Les marchés retiennent leur souffle. En une déclaration sur sa plateforme Truth Social, Donald Trump a ravivé les tensions économiques avec l’Union européenne, en annonçant une surtaxe douanière de 50 % sur les importations européennes, applicable dès le 1er juin. Le président américain, fidèle à son approche transactionnelle et musclée du commerce international, estime que « les discussions ne vont nulle part » et accuse l’UE d’avoir été « créée pour profiter des États-Unis ».

Cette sortie fracassante relance la guerre commerciale USA-UE et menace de faire basculer une relation économique déjà fragilisée. Les produits européens, taxés actuellement à une moyenne de 12,5 %, pourraient bientôt faire face à un véritable tsunami tarifaire, dans un contexte de campagne électorale où Trump cherche à galvaniser sa base protectionniste.

Pour le président américain, la liste des griefs est longue : barrières commerciales injustes, TVA déséquilibrée, manipulations monétaires, poursuites contre des entreprises américaines, et surtout un déficit commercial « insupportable ». Il avance des chiffres impressionnants, estimant ce déséquilibre à plus de 300 milliards de dollars, quand les données officielles de l’USTR l’évaluent à 235 milliards. La Commission européenne, quant à elle, nuance fortement cette vision, chiffrant l’excédent de l’UE à seulement 150 milliards d’euros sur les biens, compensé en partie par 50 milliards d’euros d’excédent américain dans les services.

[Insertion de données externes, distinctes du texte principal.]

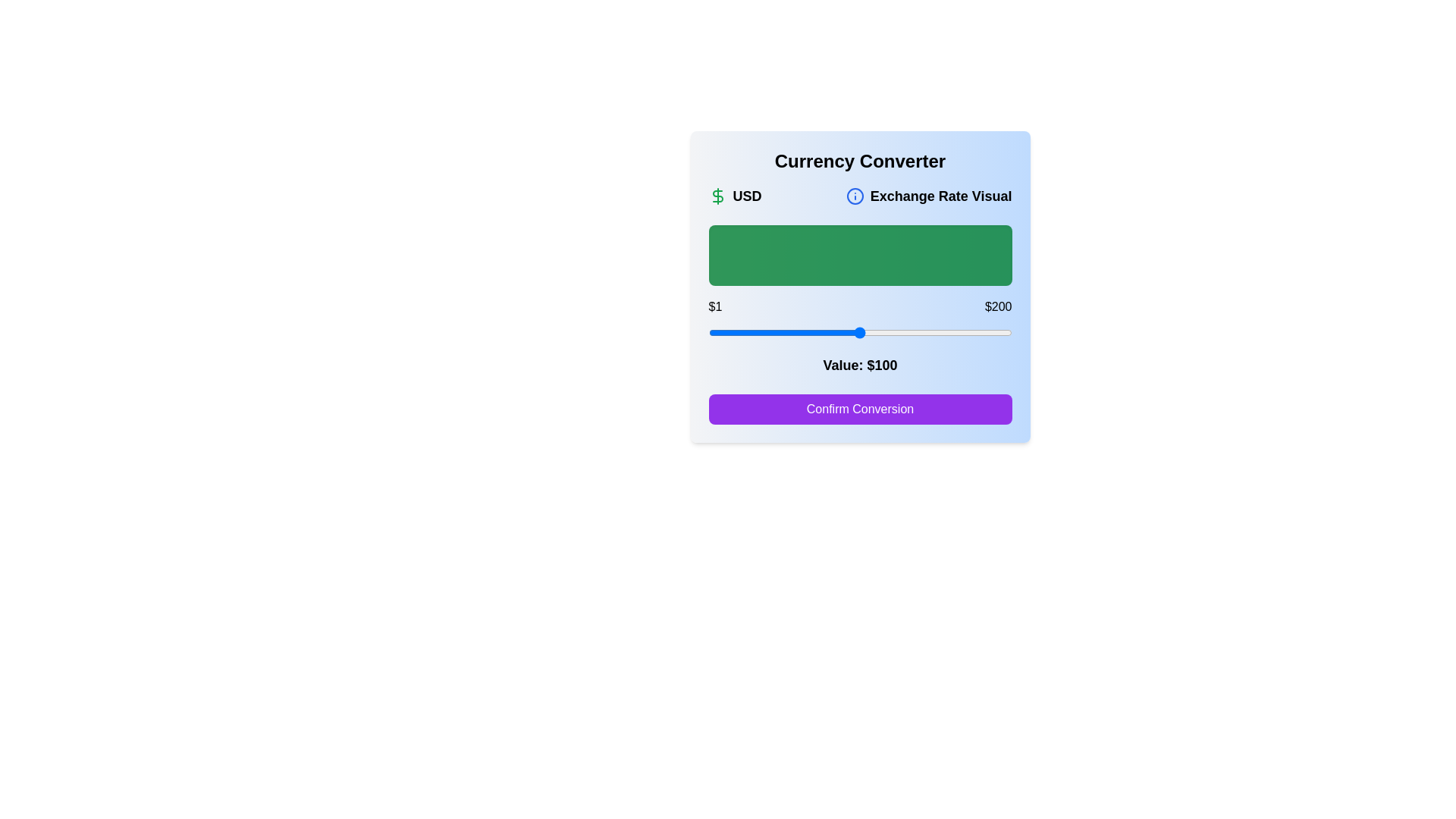 The image size is (1456, 819). Describe the element at coordinates (856, 332) in the screenshot. I see `the slider to set the value to 98` at that location.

L’instabilité réglementaire devient chronique, et le scénario d’un bras de fer prolongé se précise. Les discussions entamées ces derniers mois entre Maros Sefcovic, commissaire européen au Commerce, et les hauts responsables américains, dont le secrétaire au Commerce Howard Lutnick et le représentant au Commerce Jamieson Greer, peinent à porter leurs fruits. La trêve tarifaire de 90 jours, censée favoriser un terrain d’entente, arrivera à expiration début juillet, sans signe d’accord à l’horizon.

Pour les entreprises européennes, notamment dans l’automobile, le luxe ou l’agroalimentaire, cette menace douanière représente un choc potentiellement destructeur. L’Allemagne, la France, les Pays-Bas et l’Italie pourraient voir leurs exportations lourdement pénalisées, dans un contexte de ralentissement économique mondial et d'inflation persistante.

Mais au-delà des chiffres, c’est l’ordre commercial mondial qui vacille. Après le retrait des États-Unis de plusieurs accords multilatéraux et le sabordage de l’OMC sous le premier mandat Trump, cette nouvelle attaque contre l’UE souligne une rupture stratégique durable. Washington ne veut plus simplement négocier : il impose, il taxe, il menace.

Pour les investisseurs, les analystes et les décideurs politiques, cette nouvelle escalade appelle à la vigilance : la zone euro pourrait devoir réagir rapidement avec des contre-mesures ciblées, sous peine de subir un déséquilibre croissant dans ses échanges transatlantiques.